Probability and Bayesian Modeling is an introduction to probability and Bayesian thinking for undergraduate students with a calculus background. The first part of the book provides a broad view of probability including foundations, conditional probability, discrete and continuous distributions, and joint distributions. Statistical inference is presented completely from a Bayesian perspective. The text introduces inference and prediction for a single proportion and a single mean from Normal sampling. After fundamentals of Markov Chain Monte Carlo algorithms are introduced, Bayesian inference is described for hierarchical and regression models including logistic regression. The book presents several case studies motivated by some historical Bayesian studies and the authors’ research.

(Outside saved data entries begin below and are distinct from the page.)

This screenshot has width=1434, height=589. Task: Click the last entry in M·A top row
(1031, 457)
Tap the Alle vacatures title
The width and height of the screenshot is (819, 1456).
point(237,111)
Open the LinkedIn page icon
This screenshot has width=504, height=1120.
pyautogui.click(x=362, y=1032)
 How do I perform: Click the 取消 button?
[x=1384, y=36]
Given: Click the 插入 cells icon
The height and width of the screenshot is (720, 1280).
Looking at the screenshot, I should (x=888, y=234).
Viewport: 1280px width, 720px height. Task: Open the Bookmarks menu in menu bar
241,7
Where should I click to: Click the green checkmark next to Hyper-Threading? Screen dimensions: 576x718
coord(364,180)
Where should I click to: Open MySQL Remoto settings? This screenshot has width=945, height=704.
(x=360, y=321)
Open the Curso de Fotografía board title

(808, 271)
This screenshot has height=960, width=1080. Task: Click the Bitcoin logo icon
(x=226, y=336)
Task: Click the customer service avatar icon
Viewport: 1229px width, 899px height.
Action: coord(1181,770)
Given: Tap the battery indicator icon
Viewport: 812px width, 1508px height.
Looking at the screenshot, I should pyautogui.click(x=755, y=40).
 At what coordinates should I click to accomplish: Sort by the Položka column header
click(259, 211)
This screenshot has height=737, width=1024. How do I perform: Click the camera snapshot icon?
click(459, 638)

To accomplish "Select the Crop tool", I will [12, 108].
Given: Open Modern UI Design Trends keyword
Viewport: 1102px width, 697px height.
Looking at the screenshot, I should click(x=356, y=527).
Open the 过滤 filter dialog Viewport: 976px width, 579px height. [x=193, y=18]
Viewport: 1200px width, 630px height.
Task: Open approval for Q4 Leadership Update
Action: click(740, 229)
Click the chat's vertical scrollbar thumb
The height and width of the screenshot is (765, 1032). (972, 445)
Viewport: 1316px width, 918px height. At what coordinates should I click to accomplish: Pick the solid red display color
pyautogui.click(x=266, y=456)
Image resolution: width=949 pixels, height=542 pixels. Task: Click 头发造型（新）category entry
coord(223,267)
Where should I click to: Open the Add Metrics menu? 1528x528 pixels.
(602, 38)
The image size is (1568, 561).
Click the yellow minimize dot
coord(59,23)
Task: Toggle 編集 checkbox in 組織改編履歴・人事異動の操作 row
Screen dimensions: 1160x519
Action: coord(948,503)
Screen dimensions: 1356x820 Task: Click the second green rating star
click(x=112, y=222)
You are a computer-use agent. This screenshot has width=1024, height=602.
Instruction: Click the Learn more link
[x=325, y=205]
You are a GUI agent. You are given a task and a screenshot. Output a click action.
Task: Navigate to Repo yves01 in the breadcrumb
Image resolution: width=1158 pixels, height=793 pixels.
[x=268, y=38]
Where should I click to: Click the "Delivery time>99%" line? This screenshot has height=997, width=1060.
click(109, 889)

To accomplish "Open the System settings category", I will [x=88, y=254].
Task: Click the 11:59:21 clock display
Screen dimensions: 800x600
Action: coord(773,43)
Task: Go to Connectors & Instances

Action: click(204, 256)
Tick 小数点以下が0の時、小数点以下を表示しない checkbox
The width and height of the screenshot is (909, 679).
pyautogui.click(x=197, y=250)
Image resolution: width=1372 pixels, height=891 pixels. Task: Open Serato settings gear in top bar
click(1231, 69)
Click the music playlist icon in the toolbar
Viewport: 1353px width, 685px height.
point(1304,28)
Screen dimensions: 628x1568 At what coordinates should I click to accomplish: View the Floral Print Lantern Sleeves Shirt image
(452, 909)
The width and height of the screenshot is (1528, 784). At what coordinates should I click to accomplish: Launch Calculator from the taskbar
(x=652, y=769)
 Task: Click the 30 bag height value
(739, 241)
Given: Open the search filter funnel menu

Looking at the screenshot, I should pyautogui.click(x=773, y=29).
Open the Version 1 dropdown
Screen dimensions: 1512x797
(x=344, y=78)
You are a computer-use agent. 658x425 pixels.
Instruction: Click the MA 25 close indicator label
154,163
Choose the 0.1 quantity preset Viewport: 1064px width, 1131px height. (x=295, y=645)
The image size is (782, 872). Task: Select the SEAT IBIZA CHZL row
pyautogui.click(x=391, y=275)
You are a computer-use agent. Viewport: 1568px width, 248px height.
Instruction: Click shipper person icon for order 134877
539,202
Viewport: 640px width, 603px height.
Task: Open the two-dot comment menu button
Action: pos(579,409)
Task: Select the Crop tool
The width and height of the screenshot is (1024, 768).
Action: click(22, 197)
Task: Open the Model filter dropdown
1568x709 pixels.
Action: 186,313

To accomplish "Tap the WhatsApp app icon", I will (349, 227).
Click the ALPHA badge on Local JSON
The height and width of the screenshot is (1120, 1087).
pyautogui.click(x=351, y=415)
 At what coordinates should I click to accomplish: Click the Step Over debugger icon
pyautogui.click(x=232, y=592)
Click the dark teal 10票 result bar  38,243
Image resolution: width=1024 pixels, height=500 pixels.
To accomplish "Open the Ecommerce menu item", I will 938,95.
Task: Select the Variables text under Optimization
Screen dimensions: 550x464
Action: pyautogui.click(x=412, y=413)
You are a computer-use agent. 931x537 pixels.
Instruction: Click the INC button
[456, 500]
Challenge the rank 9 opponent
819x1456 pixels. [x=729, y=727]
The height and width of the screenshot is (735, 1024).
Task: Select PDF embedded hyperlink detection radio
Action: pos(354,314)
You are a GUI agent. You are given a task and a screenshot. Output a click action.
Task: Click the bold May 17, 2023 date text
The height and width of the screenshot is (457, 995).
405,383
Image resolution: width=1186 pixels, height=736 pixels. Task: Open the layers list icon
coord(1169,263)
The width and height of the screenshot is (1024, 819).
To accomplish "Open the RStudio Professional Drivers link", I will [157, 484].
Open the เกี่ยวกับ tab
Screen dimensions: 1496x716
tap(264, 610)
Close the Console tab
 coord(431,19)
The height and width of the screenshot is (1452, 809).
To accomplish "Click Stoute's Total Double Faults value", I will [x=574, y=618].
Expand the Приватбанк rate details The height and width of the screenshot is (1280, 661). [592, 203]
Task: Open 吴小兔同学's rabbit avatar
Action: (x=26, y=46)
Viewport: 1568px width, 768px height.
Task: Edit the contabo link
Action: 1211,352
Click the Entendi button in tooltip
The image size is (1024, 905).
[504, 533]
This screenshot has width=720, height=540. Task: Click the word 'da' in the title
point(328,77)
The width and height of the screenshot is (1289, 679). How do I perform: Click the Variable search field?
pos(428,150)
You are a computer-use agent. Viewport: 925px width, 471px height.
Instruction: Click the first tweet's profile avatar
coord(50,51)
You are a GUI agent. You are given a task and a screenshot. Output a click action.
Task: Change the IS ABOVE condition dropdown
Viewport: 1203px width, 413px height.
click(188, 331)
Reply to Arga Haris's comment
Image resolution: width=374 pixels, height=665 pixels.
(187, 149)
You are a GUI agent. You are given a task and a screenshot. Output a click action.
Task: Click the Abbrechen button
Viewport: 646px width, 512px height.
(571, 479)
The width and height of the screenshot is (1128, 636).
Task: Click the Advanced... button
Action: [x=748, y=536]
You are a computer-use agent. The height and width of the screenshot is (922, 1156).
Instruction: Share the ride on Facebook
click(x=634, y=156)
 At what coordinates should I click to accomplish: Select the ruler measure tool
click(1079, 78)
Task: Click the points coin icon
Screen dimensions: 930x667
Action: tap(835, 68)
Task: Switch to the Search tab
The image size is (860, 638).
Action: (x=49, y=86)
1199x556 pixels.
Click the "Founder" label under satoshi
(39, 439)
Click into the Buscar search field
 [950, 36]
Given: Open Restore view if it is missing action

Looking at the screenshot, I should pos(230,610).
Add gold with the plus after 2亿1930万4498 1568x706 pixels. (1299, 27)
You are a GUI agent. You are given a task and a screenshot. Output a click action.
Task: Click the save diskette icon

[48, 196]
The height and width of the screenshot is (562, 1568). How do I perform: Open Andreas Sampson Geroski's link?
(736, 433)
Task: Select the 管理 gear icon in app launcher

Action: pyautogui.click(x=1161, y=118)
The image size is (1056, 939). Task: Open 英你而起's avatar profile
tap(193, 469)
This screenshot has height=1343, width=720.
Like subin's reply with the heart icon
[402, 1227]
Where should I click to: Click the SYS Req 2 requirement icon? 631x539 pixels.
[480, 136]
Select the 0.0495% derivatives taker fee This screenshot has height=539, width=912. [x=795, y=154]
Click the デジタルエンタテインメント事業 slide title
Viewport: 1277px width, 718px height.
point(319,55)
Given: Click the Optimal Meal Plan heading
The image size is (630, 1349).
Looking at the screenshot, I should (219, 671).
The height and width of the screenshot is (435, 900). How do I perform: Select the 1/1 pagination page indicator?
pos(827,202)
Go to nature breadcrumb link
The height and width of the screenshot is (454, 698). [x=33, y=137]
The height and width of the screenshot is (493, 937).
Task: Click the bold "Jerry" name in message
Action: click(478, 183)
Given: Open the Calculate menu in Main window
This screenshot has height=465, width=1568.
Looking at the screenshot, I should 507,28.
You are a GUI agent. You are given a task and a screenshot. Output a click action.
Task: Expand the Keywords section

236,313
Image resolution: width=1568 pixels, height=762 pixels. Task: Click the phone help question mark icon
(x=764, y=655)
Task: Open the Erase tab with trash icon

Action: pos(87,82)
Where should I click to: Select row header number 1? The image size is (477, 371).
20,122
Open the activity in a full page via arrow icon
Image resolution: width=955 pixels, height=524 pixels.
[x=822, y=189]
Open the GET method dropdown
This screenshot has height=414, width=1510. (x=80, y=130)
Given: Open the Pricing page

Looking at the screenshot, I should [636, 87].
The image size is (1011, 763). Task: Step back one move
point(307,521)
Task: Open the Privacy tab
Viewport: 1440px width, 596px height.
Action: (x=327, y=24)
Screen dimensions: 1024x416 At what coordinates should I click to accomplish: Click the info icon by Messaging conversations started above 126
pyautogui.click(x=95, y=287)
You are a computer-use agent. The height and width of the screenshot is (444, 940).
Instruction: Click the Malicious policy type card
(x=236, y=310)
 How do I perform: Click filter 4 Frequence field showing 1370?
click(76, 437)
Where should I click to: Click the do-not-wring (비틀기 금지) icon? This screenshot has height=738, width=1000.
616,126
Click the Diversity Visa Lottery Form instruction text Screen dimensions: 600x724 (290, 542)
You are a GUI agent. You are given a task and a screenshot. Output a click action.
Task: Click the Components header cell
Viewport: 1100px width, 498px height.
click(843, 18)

This text reflects modern Bayesian statistical practice. Simulation is introduced in all the probability chapters and extensively used in the Bayesian material to simulate from the posterior and predictive distributions. One chapter describes the basic tenets of Metropolis and Gibbs sampling algorithms; however several chapters introduce the fundamentals of Bayesian inference for conjugate priors to deepen understanding. Strategies for constructing prior distributions are described in situations when one has substantial prior information and for cases where one has weak prior knowledge. One chapter introduces hierarchical Bayesian modeling as a practical way of combining data from different groups. There is an extensive discussion of Bayesian regression models including the construction of informative priors, inference about functions of the parameters of interest, prediction, and model selection. The text uses JAGS (Just Another Gibbs Sampler) as a general-purpose computational method for simulating from posterior distributions for a variety of Bayesian models. An R package ProbBayes is available containing all of the book datasets and special functions for illustrating concepts from the book. A complete solutions manual is available for instructors who adopt the book in the Additional Resources section.